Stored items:
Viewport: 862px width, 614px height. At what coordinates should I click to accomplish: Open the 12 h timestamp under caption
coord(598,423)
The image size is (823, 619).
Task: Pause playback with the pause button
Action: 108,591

Work instruction |
Each record above has to be set down again, word for word.

Task response |
Viewport: 862px width, 614px height. At what coordinates should I click to accomplish: Open the 12 h timestamp under caption
coord(598,423)
The image size is (823, 619).
Task: Pause playback with the pause button
Action: 108,591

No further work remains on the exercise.